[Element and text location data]
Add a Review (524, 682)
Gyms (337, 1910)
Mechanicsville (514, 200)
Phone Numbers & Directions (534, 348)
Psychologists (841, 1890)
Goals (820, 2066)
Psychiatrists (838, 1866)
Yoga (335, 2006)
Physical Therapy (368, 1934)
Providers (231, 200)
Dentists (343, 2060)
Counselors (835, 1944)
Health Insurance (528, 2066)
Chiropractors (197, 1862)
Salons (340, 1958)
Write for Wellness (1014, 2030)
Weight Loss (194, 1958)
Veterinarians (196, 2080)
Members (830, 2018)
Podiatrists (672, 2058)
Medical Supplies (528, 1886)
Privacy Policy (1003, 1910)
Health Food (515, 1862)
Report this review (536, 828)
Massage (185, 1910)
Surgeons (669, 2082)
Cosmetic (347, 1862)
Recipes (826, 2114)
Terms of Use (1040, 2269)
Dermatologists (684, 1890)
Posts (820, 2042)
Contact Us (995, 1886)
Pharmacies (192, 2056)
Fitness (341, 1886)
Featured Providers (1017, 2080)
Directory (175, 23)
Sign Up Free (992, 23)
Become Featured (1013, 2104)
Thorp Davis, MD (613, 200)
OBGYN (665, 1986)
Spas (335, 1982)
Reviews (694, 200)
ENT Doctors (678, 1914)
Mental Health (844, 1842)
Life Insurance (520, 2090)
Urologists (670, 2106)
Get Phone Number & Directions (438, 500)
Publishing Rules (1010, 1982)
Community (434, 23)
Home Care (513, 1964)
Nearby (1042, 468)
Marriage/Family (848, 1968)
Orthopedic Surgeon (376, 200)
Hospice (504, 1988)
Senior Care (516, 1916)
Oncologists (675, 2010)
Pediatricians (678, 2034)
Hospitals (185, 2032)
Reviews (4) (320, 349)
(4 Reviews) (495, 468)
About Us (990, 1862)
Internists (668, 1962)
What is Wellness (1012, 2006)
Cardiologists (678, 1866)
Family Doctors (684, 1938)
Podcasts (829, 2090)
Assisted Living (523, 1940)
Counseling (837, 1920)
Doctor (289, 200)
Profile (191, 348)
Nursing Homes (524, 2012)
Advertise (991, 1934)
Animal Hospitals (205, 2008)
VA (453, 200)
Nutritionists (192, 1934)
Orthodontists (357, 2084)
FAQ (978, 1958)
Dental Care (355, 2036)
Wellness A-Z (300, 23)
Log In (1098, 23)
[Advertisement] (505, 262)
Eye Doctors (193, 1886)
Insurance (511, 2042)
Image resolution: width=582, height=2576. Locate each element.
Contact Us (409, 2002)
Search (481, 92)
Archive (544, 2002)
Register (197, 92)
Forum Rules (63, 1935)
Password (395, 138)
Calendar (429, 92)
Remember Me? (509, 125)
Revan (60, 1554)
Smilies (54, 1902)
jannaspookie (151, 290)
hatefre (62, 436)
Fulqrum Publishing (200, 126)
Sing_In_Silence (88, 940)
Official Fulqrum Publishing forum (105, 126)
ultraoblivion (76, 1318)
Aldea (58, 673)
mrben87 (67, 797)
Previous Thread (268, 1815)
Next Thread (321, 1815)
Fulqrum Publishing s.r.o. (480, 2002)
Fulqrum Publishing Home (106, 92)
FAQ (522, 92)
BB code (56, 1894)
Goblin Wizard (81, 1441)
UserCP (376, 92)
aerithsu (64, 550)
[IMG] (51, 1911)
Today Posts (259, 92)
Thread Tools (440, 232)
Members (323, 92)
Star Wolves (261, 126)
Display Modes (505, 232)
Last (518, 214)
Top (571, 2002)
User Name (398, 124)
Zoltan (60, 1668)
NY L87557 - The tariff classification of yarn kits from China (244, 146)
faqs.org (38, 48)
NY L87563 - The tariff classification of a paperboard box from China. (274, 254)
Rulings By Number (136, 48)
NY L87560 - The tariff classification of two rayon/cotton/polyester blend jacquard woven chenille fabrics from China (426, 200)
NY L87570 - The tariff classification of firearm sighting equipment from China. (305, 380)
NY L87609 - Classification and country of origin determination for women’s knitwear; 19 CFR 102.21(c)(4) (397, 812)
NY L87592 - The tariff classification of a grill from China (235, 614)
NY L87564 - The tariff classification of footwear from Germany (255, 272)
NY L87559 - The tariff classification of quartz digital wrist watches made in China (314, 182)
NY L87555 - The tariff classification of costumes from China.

**Written problem:** Please render all of the rows above as a JSON list of strings, one string per line, and omit any blank lines.

**Reply:**
[
  "Add a Review (524, 682)",
  "Gyms (337, 1910)",
  "Mechanicsville (514, 200)",
  "Phone Numbers & Directions (534, 348)",
  "Psychologists (841, 1890)",
  "Goals (820, 2066)",
  "Psychiatrists (838, 1866)",
  "Yoga (335, 2006)",
  "Physical Therapy (368, 1934)",
  "Providers (231, 200)",
  "Dentists (343, 2060)",
  "Counselors (835, 1944)",
  "Health Insurance (528, 2066)",
  "Chiropractors (197, 1862)",
  "Salons (340, 1958)",
  "Write for Wellness (1014, 2030)",
  "Weight Loss (194, 1958)",
  "Veterinarians (196, 2080)",
  "Members (830, 2018)",
  "Podiatrists (672, 2058)",
  "Medical Supplies (528, 1886)",
  "Privacy Policy (1003, 1910)",
  "Health Food (515, 1862)",
  "Report this review (536, 828)",
  "Massage (185, 1910)",
  "Surgeons (669, 2082)",
  "Cosmetic (347, 1862)",
  "Recipes (826, 2114)",
  "Terms of Use (1040, 2269)",
  "Dermatologists (684, 1890)",
  "Posts (820, 2042)",
  "Contact Us (995, 1886)",
  "Pharmacies (192, 2056)",
  "Fitness (341, 1886)",
  "Featured Providers (1017, 2080)",
  "Directory (175, 23)",
  "Sign Up Free (992, 23)",
  "Become Featured (1013, 2104)",
  "Thorp Davis, MD (613, 200)",
  "OBGYN (665, 1986)",
  "Spas (335, 1982)",
  "Reviews (694, 200)",
  "ENT Doctors (678, 1914)",
  "Mental Health (844, 1842)",
  "Life Insurance (520, 2090)",
  "Urologists (670, 2106)",
  "Get Phone Number & Directions (438, 500)",
  "Publishing Rules (1010, 1982)",
  "Community (434, 23)",
  "Home Care (513, 1964)",
  "Nearby (1042, 468)",
  "Marriage/Family (848, 1968)",
  "Orthopedic Surgeon (376, 200)",
  "Hospice (504, 1988)",
  "Senior Care (516, 1916)",
  "Oncologists (675, 2010)",
  "Pediatricians (678, 2034)",
  "Hospitals (185, 2032)",
  "Reviews (4) (320, 349)",
  "(4 Reviews) (495, 468)",
  "About Us (990, 1862)",
  "Internists (668, 1962)",
  "What is Wellness (1012, 2006)",
  "Cardiologists (678, 1866)",
  "Family Doctors (684, 1938)",
  "Podcasts (829, 2090)",
  "Assisted Living (523, 1940)",
  "Counseling (837, 1920)",
  "Doctor (289, 200)",
  "Profile (191, 348)",
  "Nursing Homes (524, 2012)",
  "Advertise (991, 1934)",
  "Animal Hospitals (205, 2008)",
  "VA (453, 200)",
  "Nutritionists (192, 1934)",
  "Orthodontists (357, 2084)",
  "FAQ (978, 1958)",
  "Dental Care (355, 2036)",
  "Wellness A-Z (300, 23)",
  "Log In (1098, 23)",
  "[Advertisement] (505, 262)",
  "Eye Doctors (193, 1886)",
  "Insurance (511, 2042)",
  "Image resolution: width=582, height=2576. Locate each element.",
  "Contact Us (409, 2002)",
  "Search (481, 92)",
  "Archive (544, 2002)",
  "Register (197, 92)",
  "Forum Rules (63, 1935)",
  "Password (395, 138)",
  "Calendar (429, 92)",
  "Remember Me? (509, 125)",
  "Revan (60, 1554)",
  "Smilies (54, 1902)",
  "jannaspookie (151, 290)",
  "hatefre (62, 436)",
  "Fulqrum Publishing (200, 126)",
  "Sing_In_Silence (88, 940)",
  "Official Fulqrum Publishing forum (105, 126)",
  "ultraoblivion (76, 1318)",
  "Aldea (58, 673)",
  "mrben87 (67, 797)",
  "Previous Thread (268, 1815)",
  "Next Thread (321, 1815)",
  "Fulqrum Publishing s.r.o. (480, 2002)",
  "Fulqrum Publishing Home (106, 92)",
  "FAQ (522, 92)",
  "BB code (56, 1894)",
  "Goblin Wizard (81, 1441)",
  "UserCP (376, 92)",
  "aerithsu (64, 550)",
  "[IMG] (51, 1911)",
  "Today Posts (259, 92)",
  "Thread Tools (440, 232)",
  "Members (323, 92)",
  "Star Wolves (261, 126)",
  "Display Modes (505, 232)",
  "Last (518, 214)",
  "Top (571, 2002)",
  "User Name (398, 124)",
  "Zoltan (60, 1668)",
  "NY L87557 - The tariff classification of yarn kits from China (244, 146)",
  "faqs.org (38, 48)",
  "NY L87563 - The tariff classification of a paperboard box from China. (274, 254)",
  "Rulings By Number (136, 48)",
  "NY L87560 - The tariff classification of two rayon/cotton/polyester blend jacquard woven chenille fabrics from China (426, 200)",
  "NY L87570 - The tariff classification of firearm sighting equipment from China. (305, 380)",
  "NY L87609 - Classification and country of origin determination for women’s knitwear; 19 CFR 102.21(c)(4) (397, 812)",
  "NY L87592 - The tariff classification of a grill from China (235, 614)",
  "NY L87564 - The tariff classification of footwear from Germany (255, 272)",
  "NY L87559 - The tariff classification of quartz digital wrist watches made in China (314, 182)",
  "NY L87555 - The tariff classification of costumes from China."
]